An initiative aimed at stamping out illegal hare coursing events and illegal poaching in the Glenwherry areas of Ballymena and Larne, has been launched by police along with partner agencies and the local community.
Inspector Simpson said: “Following concerns raised by local farmers and landowners, local PSNI officers will be undertaking targeted patrols in known areas.
“Officers on the ground will be assisted by colleagues from the Air Support Unit who will help monitor this hotspot area with Small Unmanned Aircraft (SUA), more commonly known as drones as and when required.”

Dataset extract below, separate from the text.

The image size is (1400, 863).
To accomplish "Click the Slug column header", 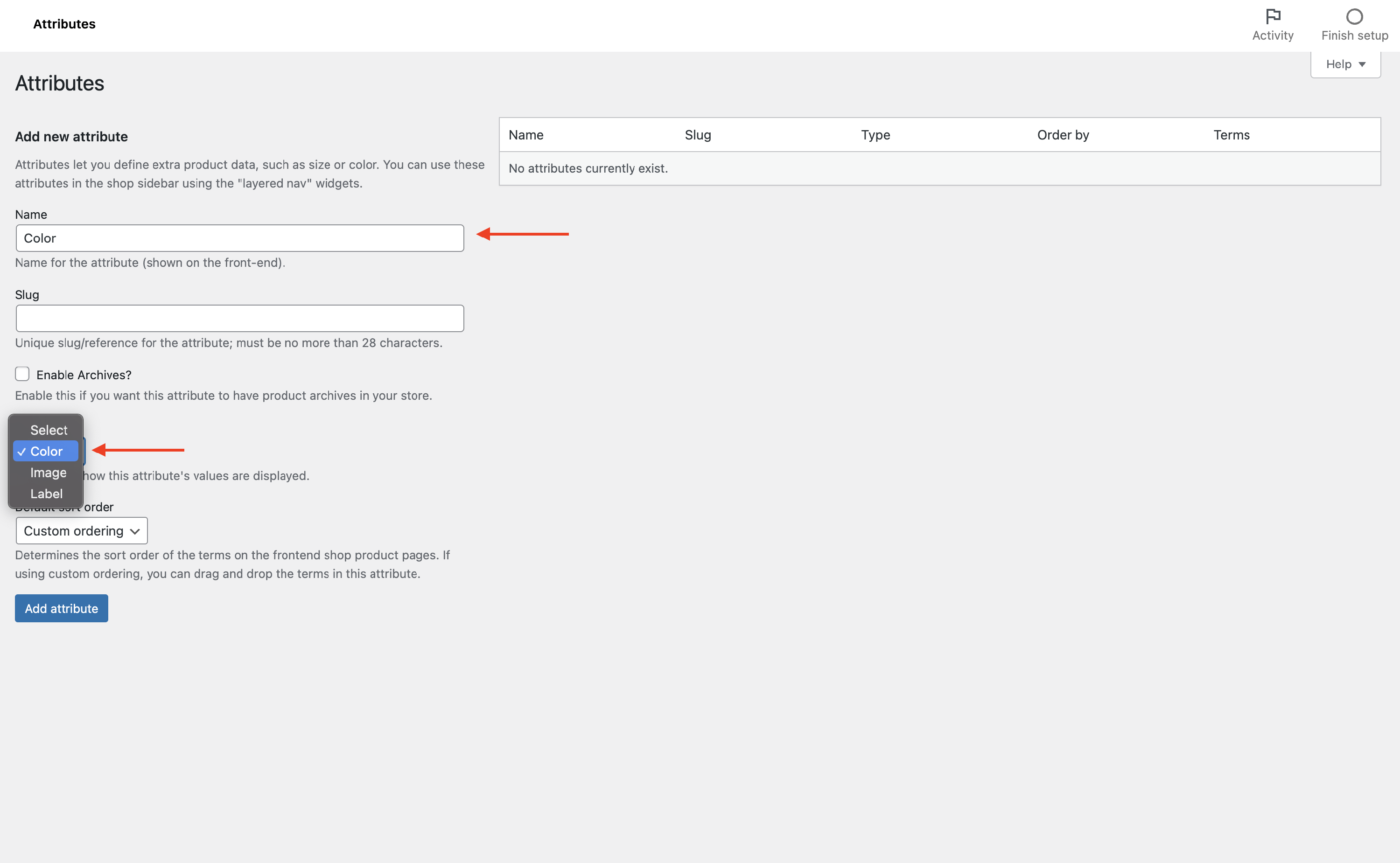I will (x=698, y=135).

PSNI Wildlife Liaison Officer, Emma Meredith, said: “PSNI take all wildlife crime reports very seriously, be under no illusion that if a wildlife crime is identified the person or persons in question will be reported to the Public Prosecution Service with a view to a prosecution.
“I am delighted the PSNI, organisational partners and the local residents are working together to combat wildlife crime in the area.”
Inspector Ruddy added: “We are listening to local farmers and landowners with a view to addressing their concerns. We’re aiming to raise awareness about the issues but the PSNI cannot combat wildlife crime alone and so, I would urge anyone who wishes to report a crime, if they are a witness to a crime, or simply, if you are a farmer or a landowner and you’d like to report any suspicious activity or people on your land - particularly anything suspicious - please contact police on 101.”
The PSNI are working with the Department of Agriculture, Environment and Rural Affairs (DAERA), and in particular the College of Agriculture, Food and Rural Enterprise (CAFRE) through its Glenwherry Hill Regeneration Partnership (GHRP)project and other interested parties to raise awareness of the issue amongst their membership.